Location
- 53 South Woodland Street Englewood, NJ 07631 United States

Information
- Type: Modern Orthodox Jewish day school
- Established: 1965
- School district: district 13
- Director: Erik Kessler
- Principal: Rabbi Daniel Alter
- Faculty: 98.3 (on FTE basis)
- Grades: Toddler-8
- Enrollment: 760 (2024-2025)
- Student to teacher ratio: 100.100:1
- Colors: Blue and Gold
- Website: School website

= Moriah School =

The Moriah School is a Modern Orthodox Jewish day school located in Englewood, New Jersey. It educates nearly 800 students from toddler through eighth grade.

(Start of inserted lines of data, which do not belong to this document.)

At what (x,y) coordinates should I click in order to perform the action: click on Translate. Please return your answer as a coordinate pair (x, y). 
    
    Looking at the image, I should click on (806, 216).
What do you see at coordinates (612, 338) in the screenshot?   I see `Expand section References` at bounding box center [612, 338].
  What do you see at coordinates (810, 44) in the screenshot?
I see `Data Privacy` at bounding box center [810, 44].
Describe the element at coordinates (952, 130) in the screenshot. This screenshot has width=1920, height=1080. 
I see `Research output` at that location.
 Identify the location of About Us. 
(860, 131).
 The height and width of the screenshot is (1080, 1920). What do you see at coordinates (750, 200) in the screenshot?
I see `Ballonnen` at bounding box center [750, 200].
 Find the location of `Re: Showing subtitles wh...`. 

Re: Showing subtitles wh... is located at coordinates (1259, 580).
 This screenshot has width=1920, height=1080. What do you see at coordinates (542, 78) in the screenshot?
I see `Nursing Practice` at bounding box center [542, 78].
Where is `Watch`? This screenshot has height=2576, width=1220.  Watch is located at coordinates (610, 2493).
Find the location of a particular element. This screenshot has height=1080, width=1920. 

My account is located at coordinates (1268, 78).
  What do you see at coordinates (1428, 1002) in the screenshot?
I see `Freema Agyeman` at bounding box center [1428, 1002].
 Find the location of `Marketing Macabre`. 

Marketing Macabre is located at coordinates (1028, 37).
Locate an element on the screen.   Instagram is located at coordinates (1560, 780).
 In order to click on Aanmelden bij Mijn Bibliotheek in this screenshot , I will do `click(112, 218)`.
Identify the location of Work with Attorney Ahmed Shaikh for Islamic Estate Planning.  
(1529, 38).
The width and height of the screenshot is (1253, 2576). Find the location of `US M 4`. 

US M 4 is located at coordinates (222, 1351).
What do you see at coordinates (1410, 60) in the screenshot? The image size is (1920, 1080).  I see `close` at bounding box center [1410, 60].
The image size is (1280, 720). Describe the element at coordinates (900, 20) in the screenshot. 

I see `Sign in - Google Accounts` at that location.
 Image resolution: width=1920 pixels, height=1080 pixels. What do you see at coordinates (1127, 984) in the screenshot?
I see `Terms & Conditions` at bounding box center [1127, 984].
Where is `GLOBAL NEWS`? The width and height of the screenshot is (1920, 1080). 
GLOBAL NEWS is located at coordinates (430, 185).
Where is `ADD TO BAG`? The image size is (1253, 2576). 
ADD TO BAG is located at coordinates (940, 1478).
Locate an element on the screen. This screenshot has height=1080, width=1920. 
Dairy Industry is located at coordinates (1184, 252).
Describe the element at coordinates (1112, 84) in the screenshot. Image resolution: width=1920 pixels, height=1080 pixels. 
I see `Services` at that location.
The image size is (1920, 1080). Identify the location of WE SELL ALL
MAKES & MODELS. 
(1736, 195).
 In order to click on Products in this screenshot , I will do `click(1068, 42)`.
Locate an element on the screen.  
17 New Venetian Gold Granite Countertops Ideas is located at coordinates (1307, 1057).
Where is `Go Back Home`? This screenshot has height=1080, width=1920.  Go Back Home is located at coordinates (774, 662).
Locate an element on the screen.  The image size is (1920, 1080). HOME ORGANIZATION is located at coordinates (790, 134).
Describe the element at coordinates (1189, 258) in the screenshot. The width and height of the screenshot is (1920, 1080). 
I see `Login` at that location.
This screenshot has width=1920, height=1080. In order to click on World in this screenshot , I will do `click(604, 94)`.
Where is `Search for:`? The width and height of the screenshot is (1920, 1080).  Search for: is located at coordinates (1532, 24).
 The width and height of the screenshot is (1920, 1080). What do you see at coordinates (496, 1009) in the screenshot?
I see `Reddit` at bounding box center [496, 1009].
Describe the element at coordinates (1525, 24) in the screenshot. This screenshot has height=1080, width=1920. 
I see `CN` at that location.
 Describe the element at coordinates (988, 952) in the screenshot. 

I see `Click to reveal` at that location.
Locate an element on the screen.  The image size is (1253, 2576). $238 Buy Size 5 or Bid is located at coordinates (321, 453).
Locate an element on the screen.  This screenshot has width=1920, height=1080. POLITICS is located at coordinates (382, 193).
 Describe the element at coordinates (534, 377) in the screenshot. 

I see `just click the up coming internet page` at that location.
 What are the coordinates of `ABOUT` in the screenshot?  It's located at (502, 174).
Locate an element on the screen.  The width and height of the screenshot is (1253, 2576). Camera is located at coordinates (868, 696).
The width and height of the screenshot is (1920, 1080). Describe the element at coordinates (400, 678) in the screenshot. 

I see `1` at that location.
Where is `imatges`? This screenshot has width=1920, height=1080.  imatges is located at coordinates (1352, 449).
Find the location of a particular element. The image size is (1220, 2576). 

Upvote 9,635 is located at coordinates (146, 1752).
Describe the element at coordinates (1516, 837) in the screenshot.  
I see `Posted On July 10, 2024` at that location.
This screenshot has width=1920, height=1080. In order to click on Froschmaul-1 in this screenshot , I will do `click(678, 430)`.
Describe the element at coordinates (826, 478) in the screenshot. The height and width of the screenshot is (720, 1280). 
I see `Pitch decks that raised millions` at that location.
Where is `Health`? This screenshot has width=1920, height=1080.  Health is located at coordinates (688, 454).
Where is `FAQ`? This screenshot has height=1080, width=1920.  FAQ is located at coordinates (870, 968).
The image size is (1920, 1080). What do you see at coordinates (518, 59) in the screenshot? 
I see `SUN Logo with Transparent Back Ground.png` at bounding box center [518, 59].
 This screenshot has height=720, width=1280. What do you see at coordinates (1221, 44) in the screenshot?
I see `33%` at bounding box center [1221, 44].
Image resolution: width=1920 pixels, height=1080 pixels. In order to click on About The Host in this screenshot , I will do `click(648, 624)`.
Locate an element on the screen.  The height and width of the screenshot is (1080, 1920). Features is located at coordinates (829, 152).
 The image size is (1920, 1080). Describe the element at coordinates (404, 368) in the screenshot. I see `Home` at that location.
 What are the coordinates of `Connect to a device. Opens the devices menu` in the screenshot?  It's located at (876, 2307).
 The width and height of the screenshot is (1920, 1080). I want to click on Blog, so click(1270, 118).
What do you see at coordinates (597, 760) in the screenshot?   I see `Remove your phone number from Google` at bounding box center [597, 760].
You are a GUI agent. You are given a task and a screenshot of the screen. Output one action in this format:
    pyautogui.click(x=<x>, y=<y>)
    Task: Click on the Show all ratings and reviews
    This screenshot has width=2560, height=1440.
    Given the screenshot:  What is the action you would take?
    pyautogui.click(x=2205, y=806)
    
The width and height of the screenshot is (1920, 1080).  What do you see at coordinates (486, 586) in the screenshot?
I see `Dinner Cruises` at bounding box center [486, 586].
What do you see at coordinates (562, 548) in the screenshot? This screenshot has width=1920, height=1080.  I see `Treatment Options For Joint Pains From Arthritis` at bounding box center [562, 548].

The Moriah School was founded in 1964 by Rabbi Isaac L. Swift to serve as a cornerstone for Jewish education in Northern New Jersey. The school originally opened in the basement of Rabbi Swift’s synagogue, Congregation Ahavath Torah in Englewood, with a founding class of 12 students. Swift's vision was to create a 'dual-curriculum' institution that synthesized traditional Torah study with rigorous secular academics, a model that helped transform Englewood into a hub of Modern Orthodoxy.

As of the 2024-25 school year, the school had an enrollment of 740 students in grades T-8 and 102 classroom teachers (on an FTE basis), for a student–teacher ratio of 6.7.

==Notable alumni==
- Tali Farhadian (born 1974/1975), former US federal prosecutor.
- Kevie Feit, former mayor of Teaneck, New Jersey.
- Yakir Forman, winner of the diaspora section of the 2007 International Bible Contest.
- Eric Leiderman ('05), co-founder of Masorti on Campus, and winner of the Shoshana S. Cardin Leadership Award.
- Marc Poleyeff ('05), Director of Education at Aish Gesher Yeshiva in Jerusalem.. Notably, great-grandson of his namesake, Yeshiva University Rosh Yeshiva, Rav Moshe Aharon Poleyeff.

- Joshua Prager, reporter and author.
- Rick Schwartz (born c. 1968), film producer.

== רובו CUP Participation ==
In March 2017, twelve eighth graders from the Moriah school competed in the first annual רובו CUP competition at Ben Porat Yosef. The students faced teams from Ben Porat Yosef and Yavneh Academy. Moriah students won first prize with their glove-controlled RC car to help paralysis victims.